* **Task material**
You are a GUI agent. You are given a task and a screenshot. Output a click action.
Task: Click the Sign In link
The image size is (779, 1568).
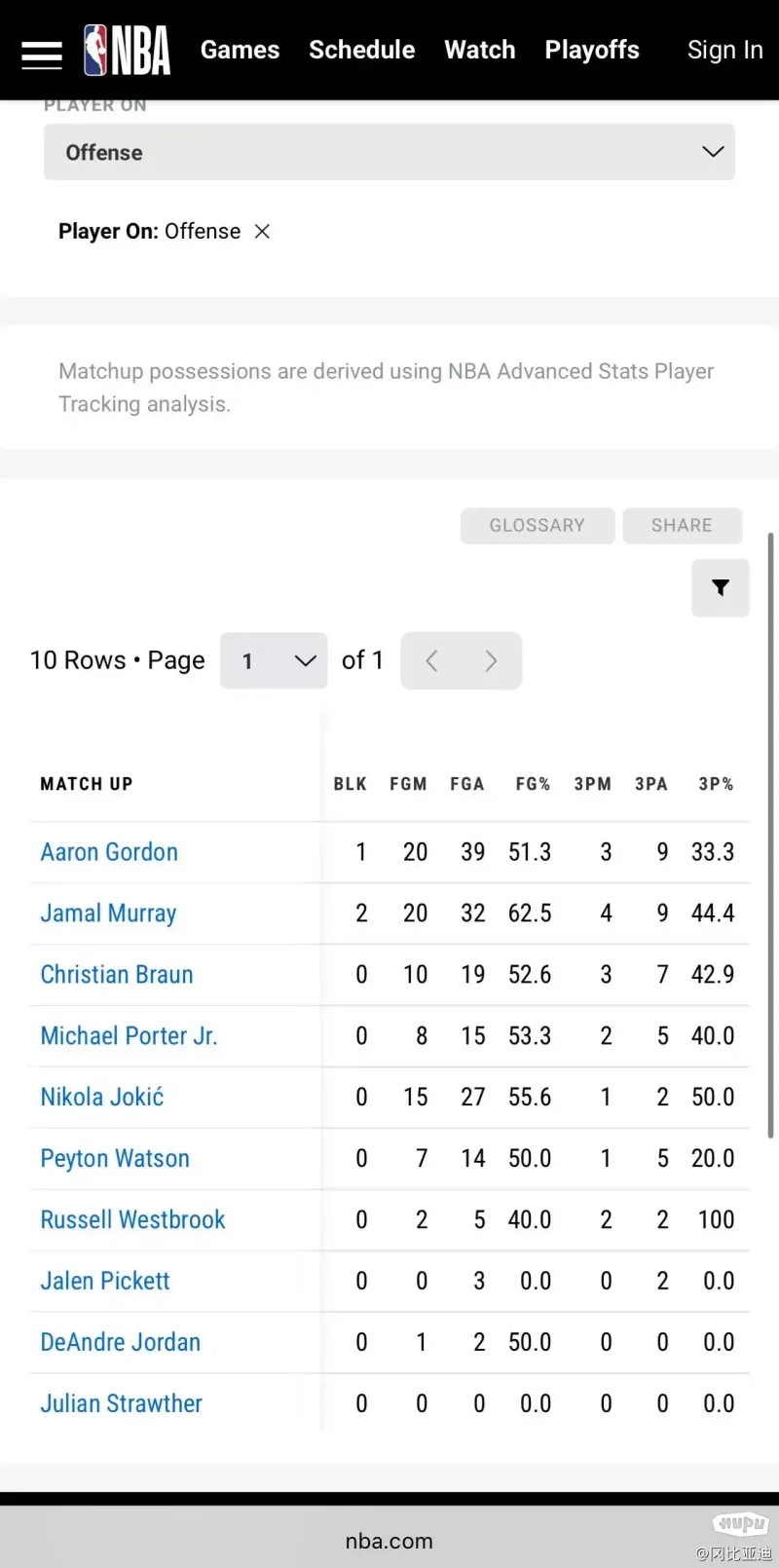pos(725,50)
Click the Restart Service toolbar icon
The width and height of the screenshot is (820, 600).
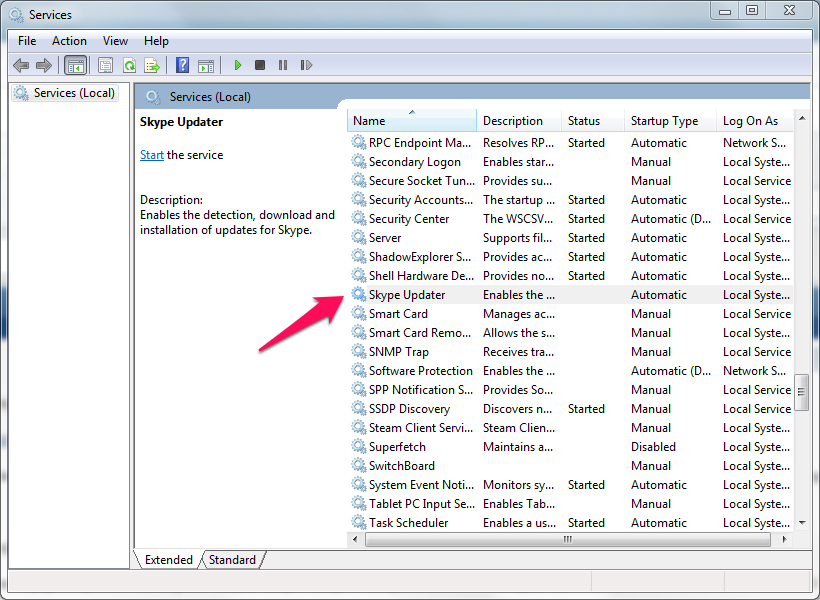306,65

* **Work request**
The expected output is the lines from the line that contains "Task: Click the Sign In link" through the last line of the material, reproduced exactly, with both ends present and pictures absent.

* **Solution to this problem**
Task: Click the Sign In link
The image size is (779, 1568).
pos(725,50)
Click the Restart Service toolbar icon
The width and height of the screenshot is (820, 600).
306,65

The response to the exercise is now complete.